Document excerpt ::
□ □ □ □
Maria Chiazokam Ezeani’s devotion has brought her to hospitals and nursing homes, and now to a community college classroom far from her native land.
A member of the Daughters of Divine Love, the religious sister began SUNY Broome’s Health Studies degree program in January 2019 with the goal of eventually transferring into the Nursing program.
She’s no stranger to healthcare; back home in Nigeria, she worked in hospitals for more than 20 years, taking care of mothers and newborns in the Pro-Life Center and doing medical coding and billing online for a large hospital. She finds joy and meaning in comforting the suffering.
“That passion and desire for taking care of people is still burning in me,” she said. “When you are working in a caring ministry, it is continuing the caring and healing work of God.”
She was sent to the United States as a missionary by her order, which is headquartered in Chicago. Convents span the globe, and sisters include nurses, pharmacists, teachers and social workers among their ranks. She currently lives in her religious community at St. Patrick’s Church in Binghamton.
Where she heads after earning her nursing degree is ultimately up to the order, and God’s will. She expects to stay in the United States, contributing to healthcare for populations in need.
□ □ □ □
Given data ::

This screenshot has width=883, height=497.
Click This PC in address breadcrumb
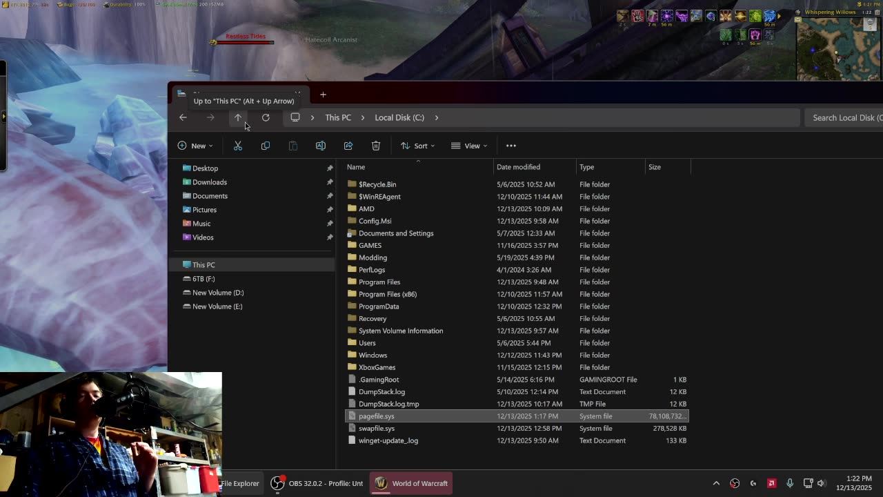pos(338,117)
□ □ □ □
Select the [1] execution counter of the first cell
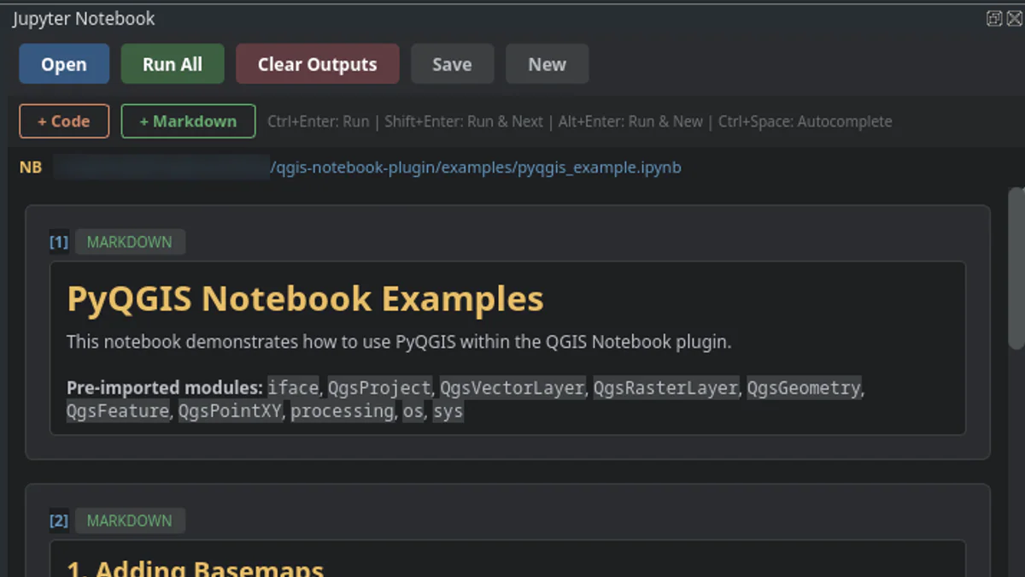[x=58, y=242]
□ □ □ □
Exercise 1 ::
From the profile of Maria Chiazokam Ezeani, list the occupations that sisters of her order hold.
Exercise 2 ::
Carry the profile of Maria Chiazokam Ezeani forward from its final sentence.

Response area 1 ::
nurses, pharmacists, teachers, social workers

Response area 2 ::
“We are the Daughters of Divine Love. Our mission is to show love to the whole world,” she explained. “Our work is for the entirety of humanity. You are a child of God; you are created by God. That image of God is what we protect.”
Community in college
The Health Studies degree program is highly flexible, preparing students for transfer or for direct entry into allied health professions. Maria appreciates the foundation she is building in healthcare, and tackling the prerequisites for the Nursing program a little bit at a time. She’s in no rush, she said.
When she first arrived at SUNY Broome, she faced some trepidation; it had been years since she left school, she explained. But she has met encouragement along the way, starting with orientation and continuing in her relationship with professors and advisors – particularly “the two Judies,” advisors Judi Dzuba and Judy Watson, Professor John Pierog and Professor Virginia Shirley.
While English is the official language of Nigeria, it’s British English with different pronunciation and spellings, said Maria, who grew up speaking one of the country’s many native languages. Dr. Shirley provided a tremendous role model, and encouraged Maria to master American English by listening to broadcasts and engaging in conversation.
Support services such as tutoring and the Math Lab gave her the tools to succeed when she struggled, and she ended up earning higher grades than she initially imagined.
“I think God planted these people in my way to put me true. They really empowered me,” she said. “I am so, so grateful. Their primary concern is the success of their students.”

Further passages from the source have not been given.